Size, I.D., length and O.D. constraints
The overall length should be specified to include fittings, and tolerances need to be specified if special requirements exist. To determine the replacement hose I.D., the layline printing on the size of the original hose must be identified. If the original hose layline is not available, the hose must be cut and measured in diameter from the inside.
The inside diameter must be able to keep pressure loss to a minimum, maintain adequate flow and avoid damage to the hose due to heat generation or excessive turbulence. The hose should be sized in accordance with the nomographic chart in the Hose Safety Institute Handbook v. 1.2. Length tolerances should also be considered for all types of hose assemblies. The flow rate, in conjunction with the inside diameter of the hose, will determine the fluid velocity through the hose. The hose supplier will recommend specific velocity ranges.

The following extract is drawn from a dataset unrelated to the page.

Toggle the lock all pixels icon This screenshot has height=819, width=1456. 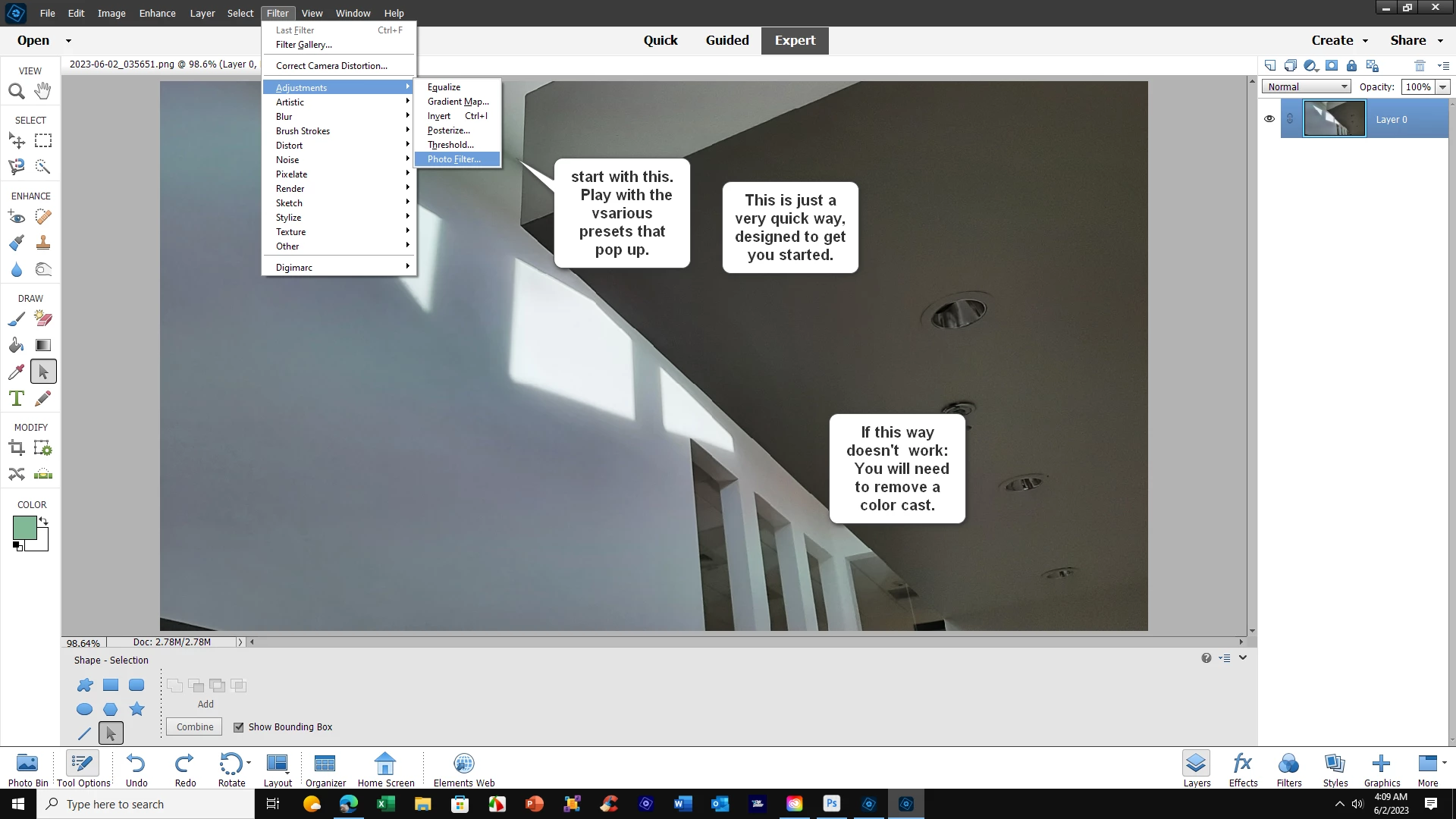1351,66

Continuous (average), minimum and maximum temperatures should be specified for both the environment and material. If flame resistance or flammability would be an issue, it should be noted.

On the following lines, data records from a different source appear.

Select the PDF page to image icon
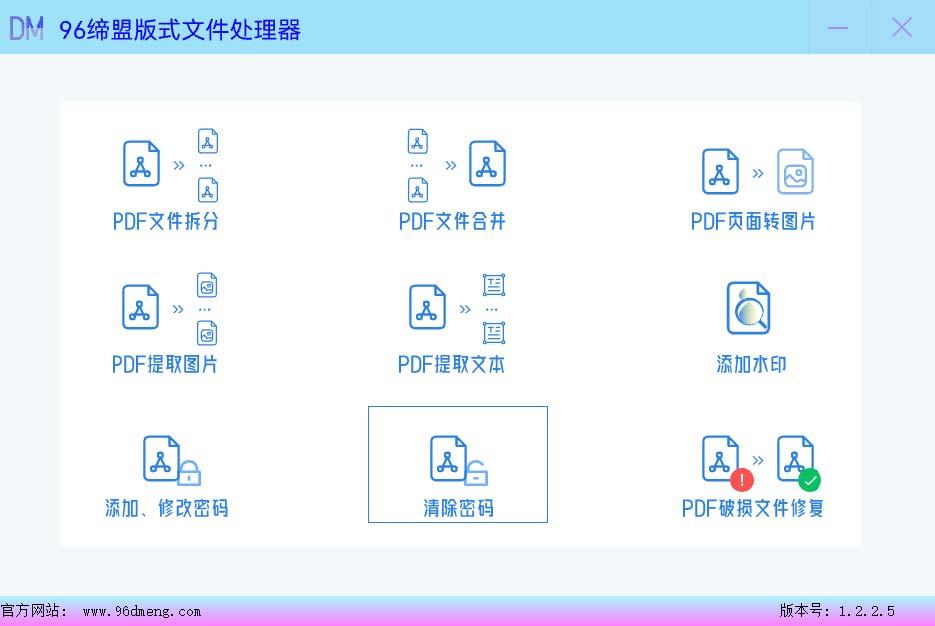 pos(757,171)
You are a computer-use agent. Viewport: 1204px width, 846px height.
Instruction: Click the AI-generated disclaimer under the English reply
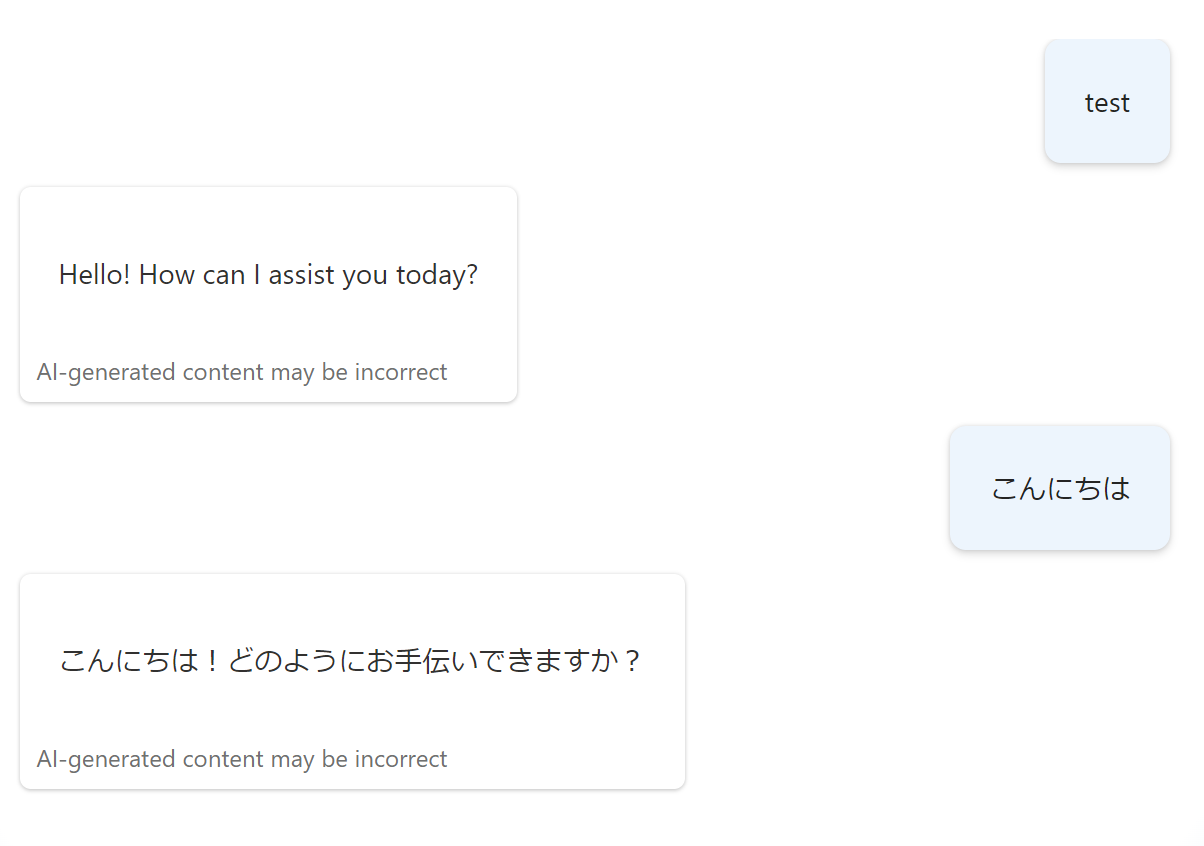pos(242,373)
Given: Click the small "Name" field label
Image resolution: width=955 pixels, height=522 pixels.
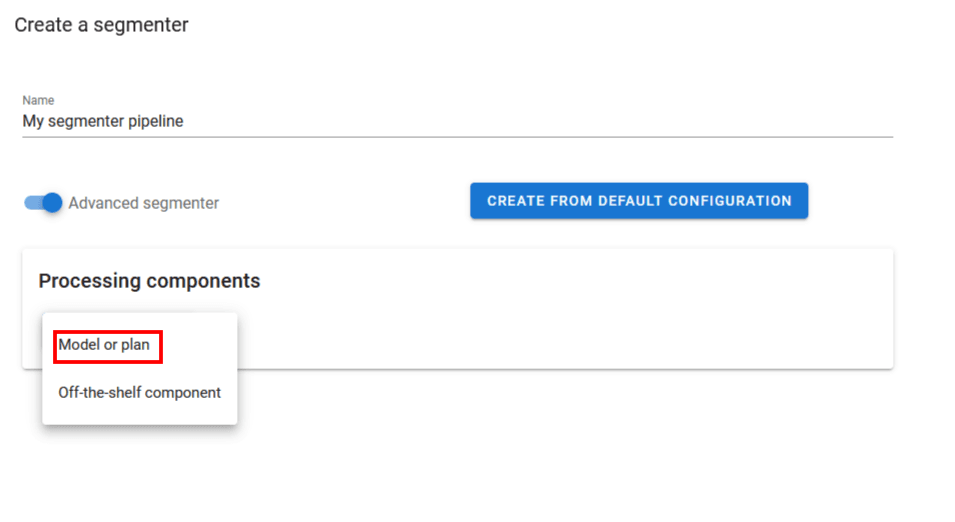Looking at the screenshot, I should tap(38, 101).
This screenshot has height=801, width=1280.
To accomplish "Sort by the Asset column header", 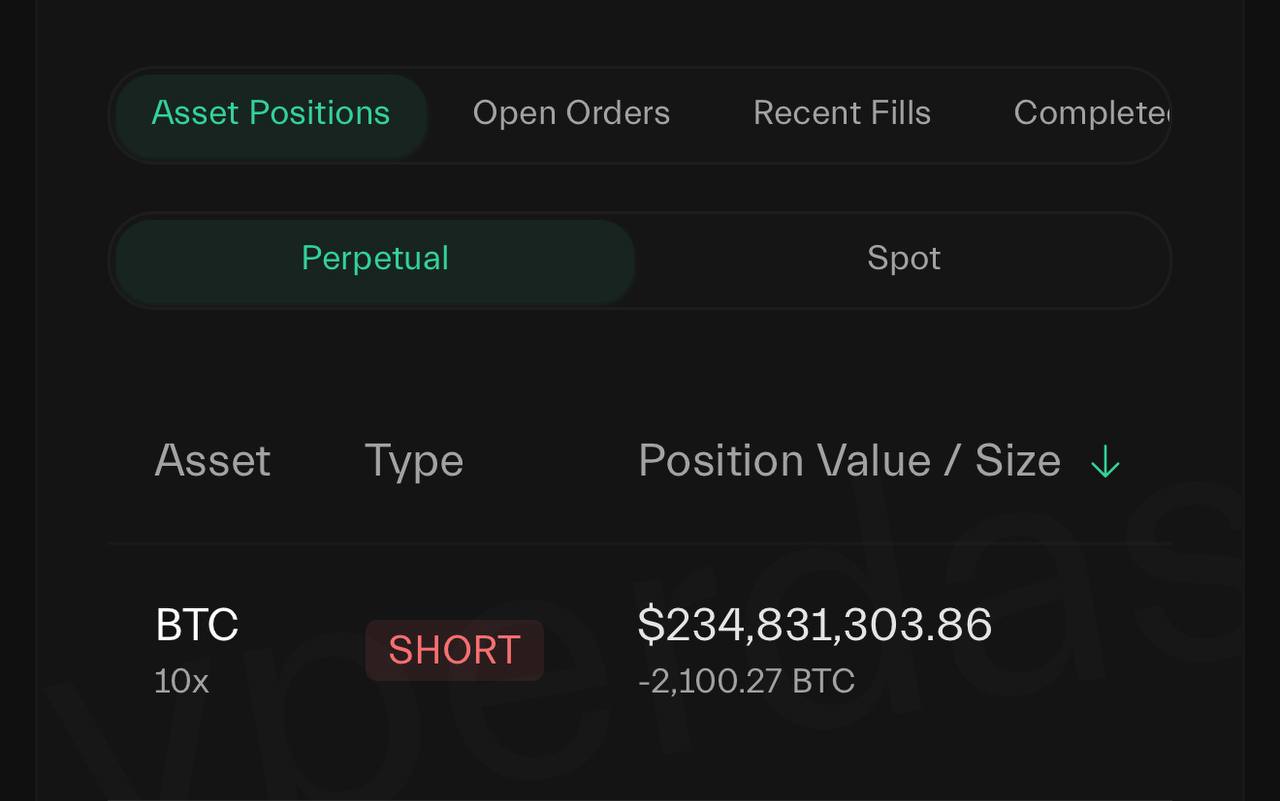I will coord(212,462).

When routing near hot manifolds, keep in mind that maximum assembly working pressures will decrease as temperatures increase. In extreme cases, a heat shield may be advisable.

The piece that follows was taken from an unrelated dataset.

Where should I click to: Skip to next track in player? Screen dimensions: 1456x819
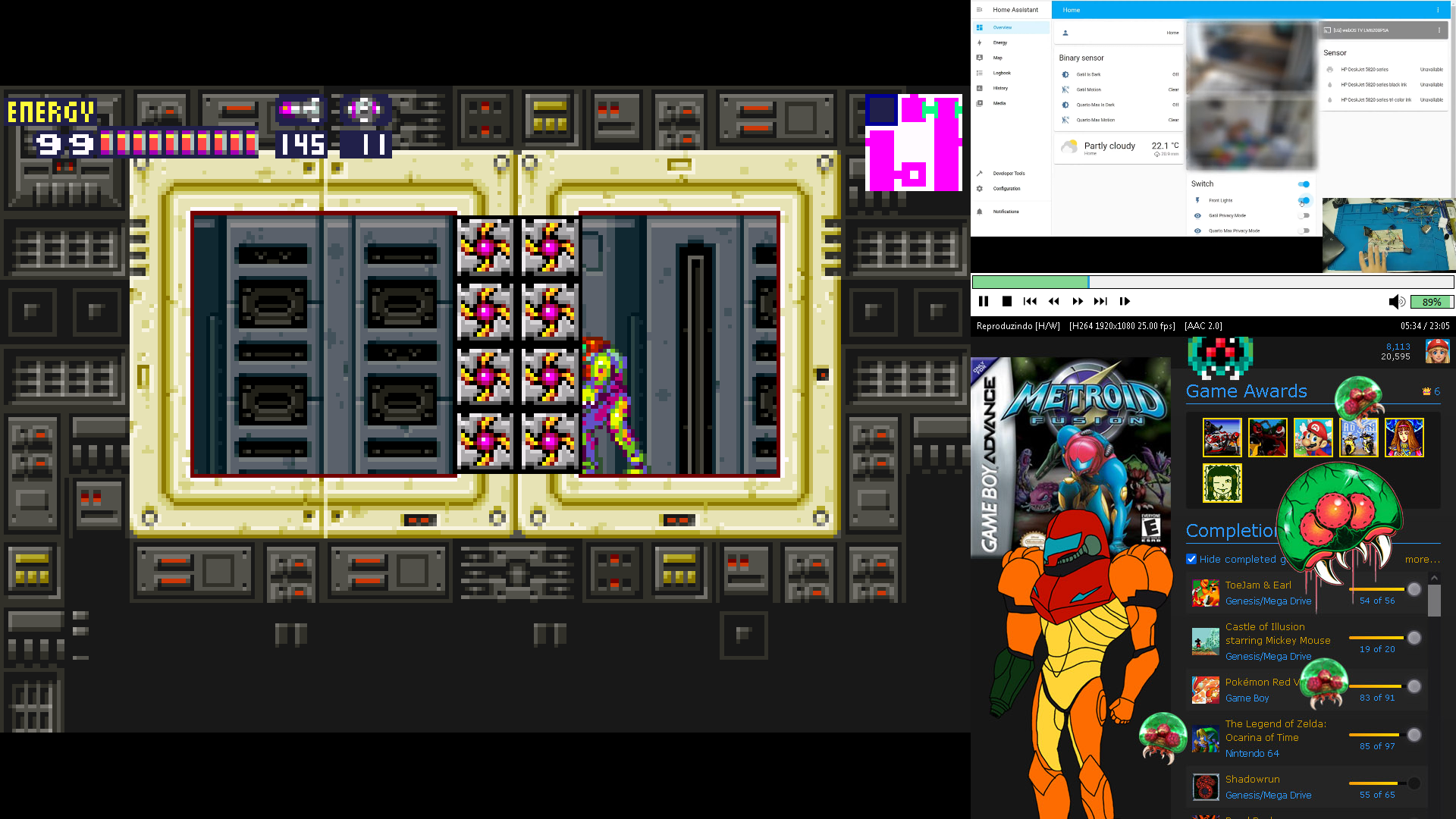1100,302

Other things to consider are maximum intermittent ambient temperature, fluid temperature, ambient temperature, maximum temperature and sub-zero exposure.
Anticipated movements and geometry of use must be quantified, as well as intermittent or continuous service, indoor and outdoor use, unusual mechanical loads, excessive abrasion, electrical conductivity requirements, equipment type, external conditions, such as abrasion, oil, solvents, acid, ozone and salt water, and if the hose is currently in use.
If the hose is in use, the type of hose, service life being obtained, description of failure, source of customer dissatisfaction, strength, frequency of impulsing, pressure pikes, flexing and non-flexing applications, and vacuum requirements must be noted.
Special requirements for the hose tube, special specifications or agency requirements that need to be considered and whether the material will flow continuously or sit in the hose for long periods of time must be noted.
Media velocity and flow rate, the chemical and concentration, solids, description and size should also be noted. Some applications require specialized oils or chemicals to be conveyed through the system. Hose selection must assure compatibility of the hose materials and components, such as hose ends and O-rings, with the fluid being used.
Hose assembly working pressures must be equal to or greater than the system pressure. Pressure spikes greater than the maximum working pressure will shorten hose life. Temperature implications and vacuum considerations should also be noted.
The maximum operating pressure is the maximum pressure that the system should be exposed to in normal operating conditions. The hose and hose end should not be rated to a pressure less than the maximum operating pressure system. Frequent pressure spikes can reduce the life of hydraulic hose assemblies.
Style, type, orientation and attachment methods, among others, are included in this section. Uncoupled or coupled hoses, hoses with built-in fittings, end styles, materials and dimensions, and conductivity requirements should also be noted.
Deliveries are specific to customer requirements, testing requirements, certification requirements, special packaging and shipping requirements, tagging requirements and can also refer to determined overall length when working with metal hoses.